RECORDS FOR THIS TASK START
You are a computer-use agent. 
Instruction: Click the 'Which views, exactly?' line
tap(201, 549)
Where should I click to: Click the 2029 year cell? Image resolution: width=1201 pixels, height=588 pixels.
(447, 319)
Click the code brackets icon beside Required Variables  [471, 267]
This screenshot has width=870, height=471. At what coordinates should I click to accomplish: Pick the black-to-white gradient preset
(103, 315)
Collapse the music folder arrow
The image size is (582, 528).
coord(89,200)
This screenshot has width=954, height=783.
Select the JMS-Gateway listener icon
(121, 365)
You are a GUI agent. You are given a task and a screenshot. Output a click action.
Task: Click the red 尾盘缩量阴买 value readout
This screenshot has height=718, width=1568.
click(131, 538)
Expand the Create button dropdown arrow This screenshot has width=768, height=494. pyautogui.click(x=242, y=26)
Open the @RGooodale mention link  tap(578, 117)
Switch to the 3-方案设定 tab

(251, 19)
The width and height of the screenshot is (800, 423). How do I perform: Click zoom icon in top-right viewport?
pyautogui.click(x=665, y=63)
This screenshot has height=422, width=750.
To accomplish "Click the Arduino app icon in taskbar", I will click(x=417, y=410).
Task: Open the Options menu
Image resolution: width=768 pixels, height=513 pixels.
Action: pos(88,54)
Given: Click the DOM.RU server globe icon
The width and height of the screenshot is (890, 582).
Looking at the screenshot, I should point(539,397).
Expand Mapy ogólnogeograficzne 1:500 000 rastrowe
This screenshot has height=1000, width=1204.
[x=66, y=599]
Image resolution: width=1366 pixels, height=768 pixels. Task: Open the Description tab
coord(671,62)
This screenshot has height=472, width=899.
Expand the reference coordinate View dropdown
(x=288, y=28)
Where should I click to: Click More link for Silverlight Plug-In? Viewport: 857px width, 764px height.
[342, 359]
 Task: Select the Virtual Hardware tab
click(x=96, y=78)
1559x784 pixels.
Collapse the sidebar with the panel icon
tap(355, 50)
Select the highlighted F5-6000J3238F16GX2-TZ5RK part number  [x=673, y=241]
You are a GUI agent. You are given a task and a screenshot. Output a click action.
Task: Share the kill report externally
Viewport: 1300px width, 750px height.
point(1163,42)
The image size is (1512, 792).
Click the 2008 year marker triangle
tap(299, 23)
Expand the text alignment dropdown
RECORDS FOR THIS TASK END
WHAT THE EXERCISE ASKS: Transcribe the entries above so that nothing in them differs from the original.

TASK RESPONSE:
You are a computer-use agent. 
Instruction: Click the 'Which views, exactly?' line
tap(201, 549)
Where should I click to: Click the 2029 year cell? Image resolution: width=1201 pixels, height=588 pixels.
(447, 319)
Click the code brackets icon beside Required Variables  [471, 267]
This screenshot has width=870, height=471. At what coordinates should I click to accomplish: Pick the black-to-white gradient preset
(103, 315)
Collapse the music folder arrow
The image size is (582, 528).
coord(89,200)
This screenshot has width=954, height=783.
Select the JMS-Gateway listener icon
(121, 365)
You are a GUI agent. You are given a task and a screenshot. Output a click action.
Task: Click the red 尾盘缩量阴买 value readout
This screenshot has height=718, width=1568.
click(131, 538)
Expand the Create button dropdown arrow This screenshot has width=768, height=494. pyautogui.click(x=242, y=26)
Open the @RGooodale mention link  tap(578, 117)
Switch to the 3-方案设定 tab

(251, 19)
The width and height of the screenshot is (800, 423). How do I perform: Click zoom icon in top-right viewport?
pyautogui.click(x=665, y=63)
This screenshot has height=422, width=750.
To accomplish "Click the Arduino app icon in taskbar", I will click(x=417, y=410).
Task: Open the Options menu
Image resolution: width=768 pixels, height=513 pixels.
Action: pos(88,54)
Given: Click the DOM.RU server globe icon
The width and height of the screenshot is (890, 582).
Looking at the screenshot, I should point(539,397).
Expand Mapy ogólnogeograficzne 1:500 000 rastrowe
This screenshot has height=1000, width=1204.
[x=66, y=599]
Image resolution: width=1366 pixels, height=768 pixels. Task: Open the Description tab
coord(671,62)
This screenshot has height=472, width=899.
Expand the reference coordinate View dropdown
(x=288, y=28)
Where should I click to: Click More link for Silverlight Plug-In? Viewport: 857px width, 764px height.
[342, 359]
 Task: Select the Virtual Hardware tab
click(x=96, y=78)
1559x784 pixels.
Collapse the sidebar with the panel icon
tap(355, 50)
Select the highlighted F5-6000J3238F16GX2-TZ5RK part number  [x=673, y=241]
You are a GUI agent. You are given a task and a screenshot. Output a click action.
Task: Share the kill report externally
Viewport: 1300px width, 750px height.
point(1163,42)
The image size is (1512, 792).
Click the 2008 year marker triangle
tap(299, 23)
Expand the text alignment dropdown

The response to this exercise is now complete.